____ Page text
-
Notifications
You must be signed in to change notification settings - Fork 2
Build STAG database for genes
Alessio Milanese edited this page Sep 21, 2020
·
2 revisions
You need three input:
- a set of reference sequences to use to learn the taxonomy
- a taxonomy file for the sequences in point 1
- a hmm file for the sequences in point 1 (check also: What to do if you don't have a hmm file)
The reference sequences should be in fasta format (example file):
>gene1
ATATGCATTTTACGATATGCA...
>gene2
GCATTATTTCAGGGCTAGGCA...
>gene3
CCGGATTGGGATCAAAAAGCG...
The taxonomy file should contain the same ids as the fasta file and the taxonomy as a tab separated file (where the taxonomy is separated by ";"), like:
gene\tKingdom;Phylum;Class;...
Example (example file):
gene1 d__Bacteria;p__Firmicutes;c__Bacilli;o__Staphylococcales;f__Staphylococcaceae;g__Staphylococcus;s__Staphylococcus aureus
gene2 d__Bacteria;p__Firmicutes;c__Bacilli;o__Lactobacillales;f__Listeriaceae;g__Listeria;s__Listeria monocytogenes
gene3 d__Bacteria;p__Firmicutes;c__Bacilli;o__Lactobacillales;f__Streptococcaceae;g__Streptococcus;s__Streptococcus suis
Example HMM file: (example file).
To check that your files are correct, you can run:
stag check_input -i <fasta_seqs> -x <taxonomy_file> -a <hmmfile>
Once there are no errors, you can run:
stag train -i <fasta_seqs> -x <taxonomy_file> -a <hmmfile> -o test_db.stagDB
During the creation of the database, a log file is saved, with the same name as the database + ".log". The training takes between 1 hour and 4 hours (depending on the number of sequences).
For ~40k sequences of ~1,500 nucleotides it takes around 3 hours. You can check the time from the log file:
cat <db_output_file>.log | grep "MAIN"
[2020-08-02 18:30:17,493] MAIN:Load taxonomy
[2020-08-02 18:30:17,944] MAIN:Load alignment
[2020-08-02 18:31:40,047] MAIN:Check taxonomy and alignment
[2020-08-02 18:31:43,295] MAIN:Train all classifiers
[2020-08-02 18:38:52,453] MAIN:Learn taxonomy selection function
[2020-08-02 21:14:22,120] MAIN:Save to file
[2020-08-02 21:14:58,667] MAIN:Finished
________
____ Supplied data
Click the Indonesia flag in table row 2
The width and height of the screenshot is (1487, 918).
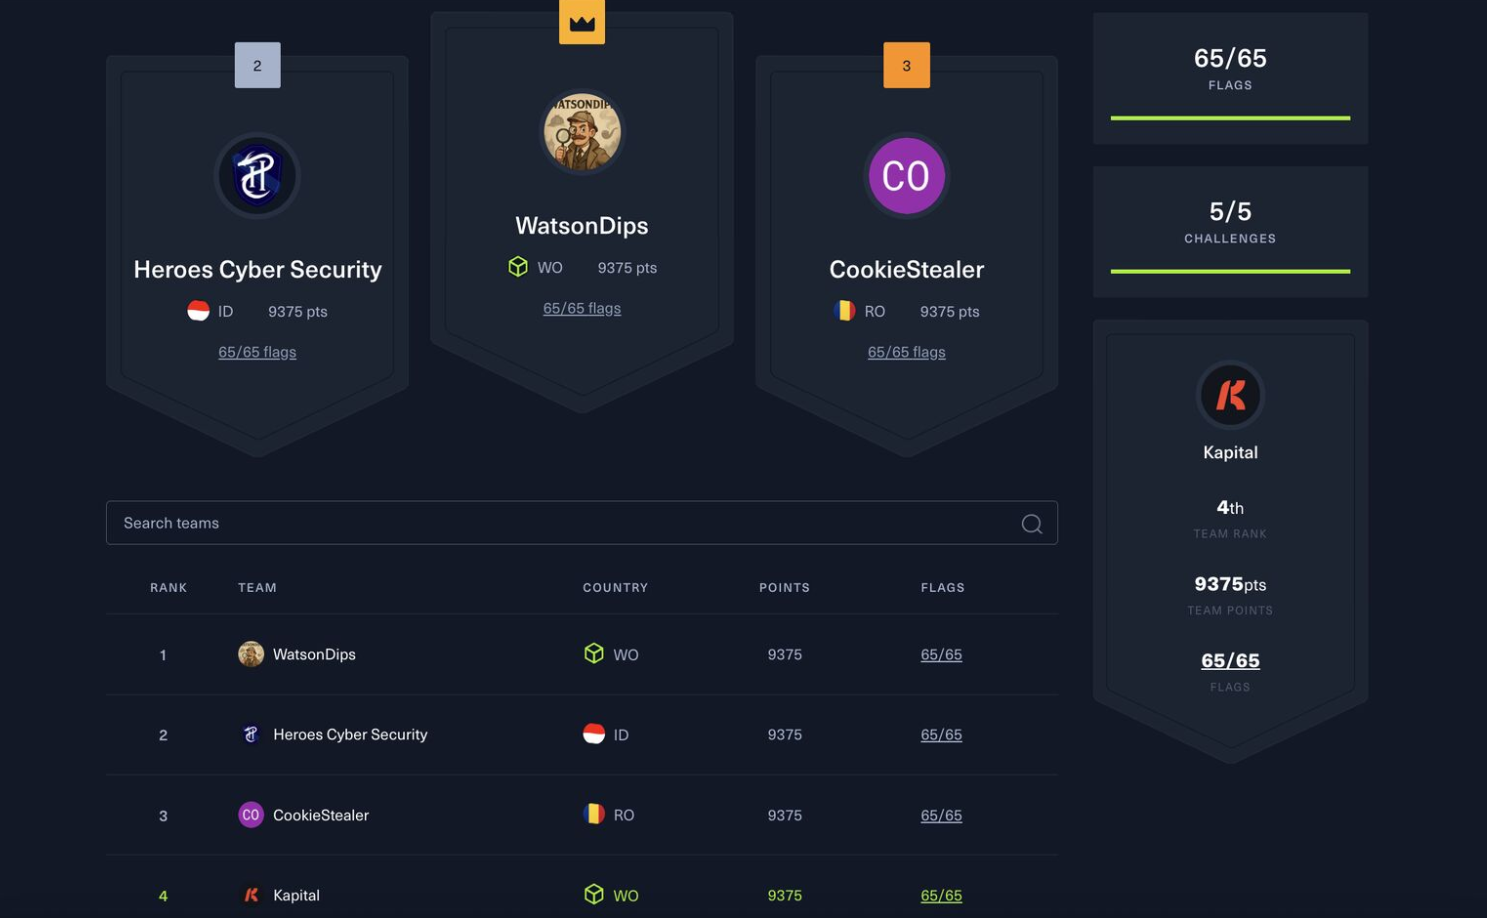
________
Problems and tasks >>
A. Answer these questions from the page on building a STAG database for genes:
(i) How many inputs does the page say you need?
(ii) What character separates the taxonomy levels in the taxonomy file?
(iii) What name is given to the log file saved during database creation?
B. Translate this sentence from the STAG database page into Spanish: "The training takes between 1 hour and 4 hours (depending on the number of sequences)."

Task-by-task outputs >>
A.
(i) Three.
(ii) A semicolon (";").
(iii) The same name as the database, plus ".log".

B. El entrenamiento tarda entre 1 hora y 4 horas (según el número de secuencias).